#### Element and text position data

▬▬▬▬▬▬

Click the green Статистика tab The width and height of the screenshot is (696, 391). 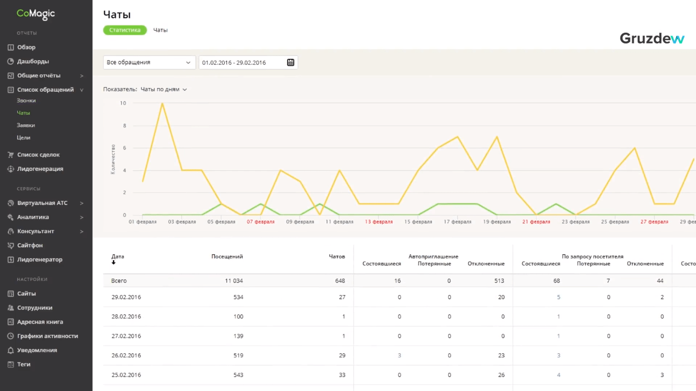(124, 30)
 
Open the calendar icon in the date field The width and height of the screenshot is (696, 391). (290, 62)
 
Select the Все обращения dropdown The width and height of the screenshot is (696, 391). (149, 62)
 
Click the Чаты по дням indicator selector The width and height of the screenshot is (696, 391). (164, 89)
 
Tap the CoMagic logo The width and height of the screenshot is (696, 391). (36, 14)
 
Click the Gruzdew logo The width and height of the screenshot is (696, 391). (652, 39)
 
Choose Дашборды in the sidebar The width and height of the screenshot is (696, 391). (33, 61)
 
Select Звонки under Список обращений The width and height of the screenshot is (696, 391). (27, 100)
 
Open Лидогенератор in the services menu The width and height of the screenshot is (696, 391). (40, 259)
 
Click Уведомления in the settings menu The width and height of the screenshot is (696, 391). (37, 350)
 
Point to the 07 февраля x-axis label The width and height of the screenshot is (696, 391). (261, 222)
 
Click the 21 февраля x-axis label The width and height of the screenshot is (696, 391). (536, 222)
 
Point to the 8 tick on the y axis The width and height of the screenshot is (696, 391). (124, 125)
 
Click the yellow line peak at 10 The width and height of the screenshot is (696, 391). (162, 103)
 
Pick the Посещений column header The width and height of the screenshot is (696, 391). (227, 256)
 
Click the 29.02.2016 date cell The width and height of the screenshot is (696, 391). (126, 297)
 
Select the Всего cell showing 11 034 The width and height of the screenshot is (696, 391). (234, 281)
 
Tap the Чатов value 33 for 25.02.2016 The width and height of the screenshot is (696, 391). (342, 375)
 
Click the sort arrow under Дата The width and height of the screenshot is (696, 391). (113, 263)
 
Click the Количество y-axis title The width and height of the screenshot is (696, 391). (113, 159)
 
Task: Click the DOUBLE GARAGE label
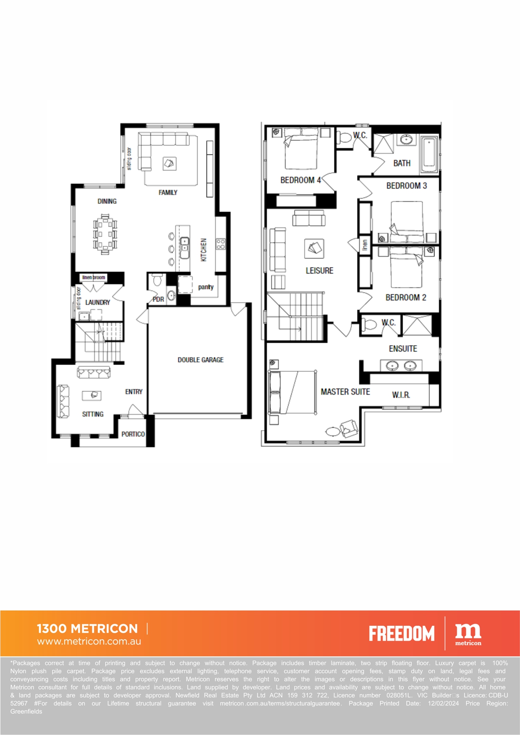tap(201, 360)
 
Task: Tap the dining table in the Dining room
tap(105, 234)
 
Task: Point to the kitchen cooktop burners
tap(221, 244)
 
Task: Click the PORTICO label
tap(133, 434)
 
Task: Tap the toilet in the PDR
tap(158, 280)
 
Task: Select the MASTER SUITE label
tap(345, 392)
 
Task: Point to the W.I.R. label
tap(401, 395)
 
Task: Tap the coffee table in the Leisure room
tap(314, 249)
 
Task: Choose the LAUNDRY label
tap(98, 302)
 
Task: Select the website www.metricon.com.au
tap(89, 641)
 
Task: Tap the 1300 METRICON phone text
tap(87, 628)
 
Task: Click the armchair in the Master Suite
tap(349, 428)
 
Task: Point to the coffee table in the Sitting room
tap(91, 395)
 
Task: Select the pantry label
tap(206, 287)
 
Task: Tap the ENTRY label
tap(134, 392)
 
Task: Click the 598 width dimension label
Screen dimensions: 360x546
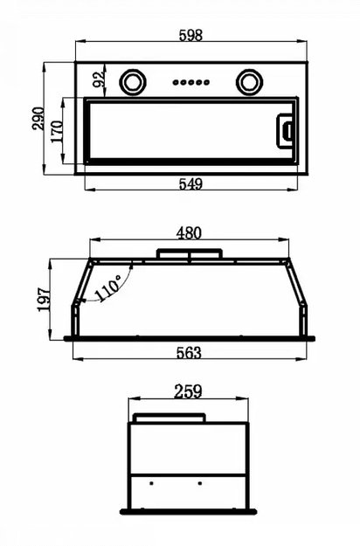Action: pos(190,35)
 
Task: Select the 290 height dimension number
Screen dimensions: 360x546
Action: pos(38,119)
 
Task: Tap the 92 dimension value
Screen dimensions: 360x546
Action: pos(99,79)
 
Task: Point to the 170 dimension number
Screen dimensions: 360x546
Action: pos(57,131)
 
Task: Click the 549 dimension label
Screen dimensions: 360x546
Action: pos(190,183)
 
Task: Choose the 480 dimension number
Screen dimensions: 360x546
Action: pos(189,233)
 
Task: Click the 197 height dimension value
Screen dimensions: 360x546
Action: pos(45,300)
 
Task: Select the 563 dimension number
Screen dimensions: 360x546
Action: pos(189,353)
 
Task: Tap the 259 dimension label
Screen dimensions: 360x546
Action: pos(188,391)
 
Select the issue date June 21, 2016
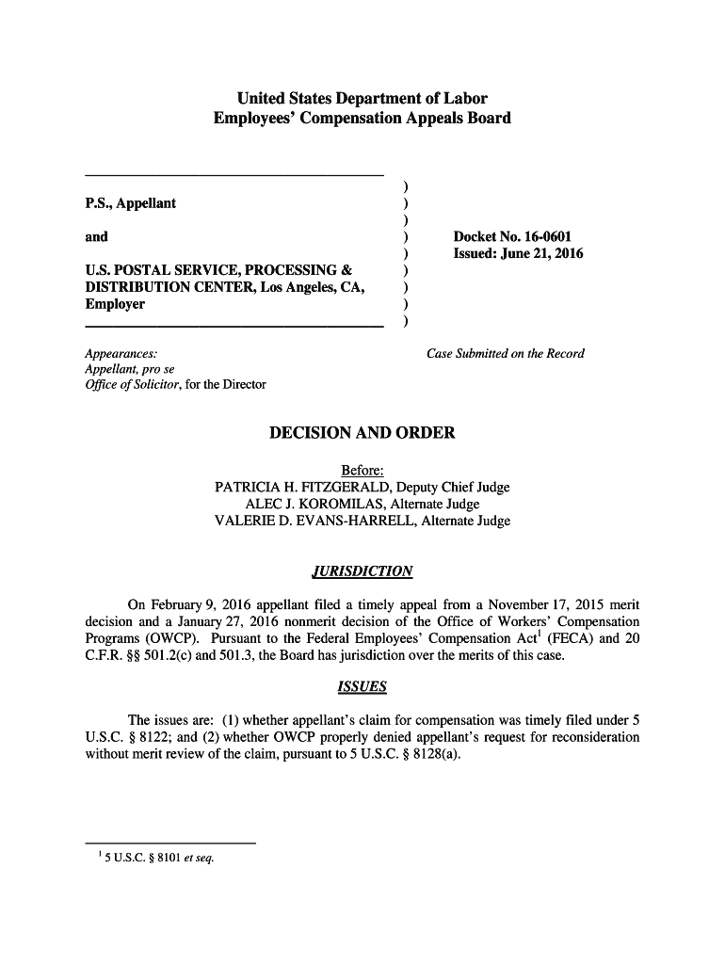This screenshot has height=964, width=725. [x=542, y=254]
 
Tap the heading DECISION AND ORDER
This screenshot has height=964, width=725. [x=362, y=433]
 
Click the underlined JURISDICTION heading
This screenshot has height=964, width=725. [x=362, y=571]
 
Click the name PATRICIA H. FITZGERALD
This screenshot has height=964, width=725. [x=303, y=487]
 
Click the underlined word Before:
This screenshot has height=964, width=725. [x=362, y=470]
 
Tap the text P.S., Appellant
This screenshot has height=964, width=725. [x=130, y=203]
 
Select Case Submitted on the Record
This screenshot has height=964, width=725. [x=506, y=354]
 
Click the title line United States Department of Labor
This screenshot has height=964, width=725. [x=362, y=99]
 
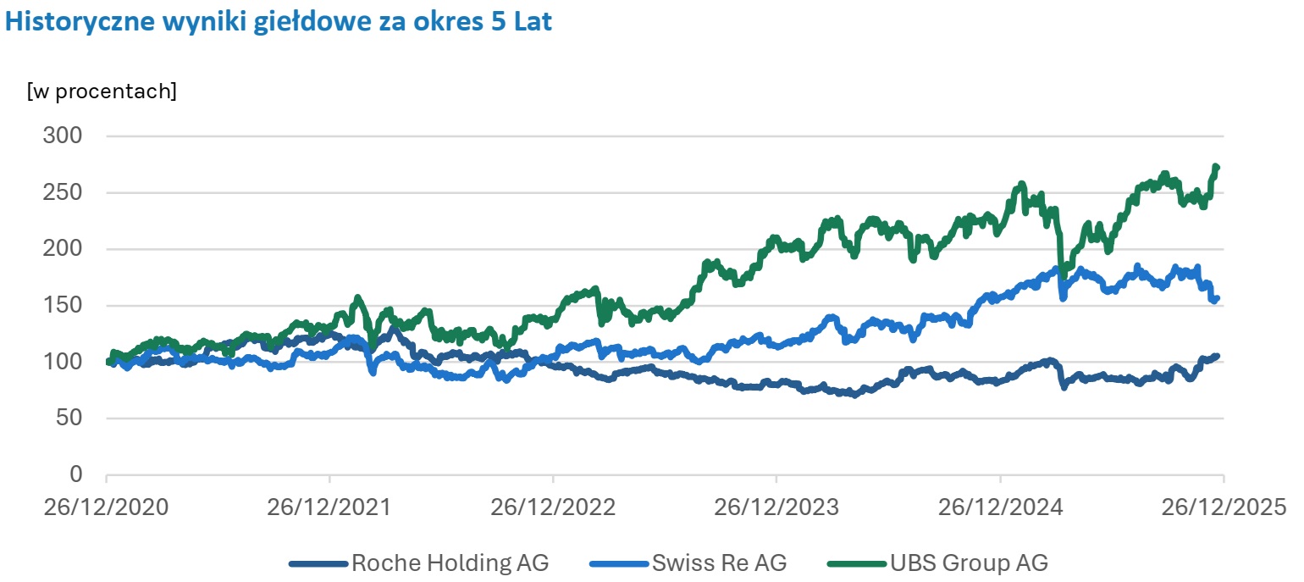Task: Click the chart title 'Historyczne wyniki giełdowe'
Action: [x=279, y=22]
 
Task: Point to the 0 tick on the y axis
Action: [x=76, y=474]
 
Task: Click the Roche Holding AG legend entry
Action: [x=450, y=563]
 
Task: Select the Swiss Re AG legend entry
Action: [x=719, y=563]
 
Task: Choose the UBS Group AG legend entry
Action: [x=968, y=563]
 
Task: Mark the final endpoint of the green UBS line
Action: [x=1217, y=167]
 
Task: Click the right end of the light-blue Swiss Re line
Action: [x=1217, y=297]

▬▬▬▬▬▬

Find each line in the records that contains the string "logo", and copy those lines out in full.

Tap the CoMagic logo The width and height of the screenshot is (696, 391). (36, 14)
Click the Gruzdew logo The width and height of the screenshot is (696, 391). (652, 39)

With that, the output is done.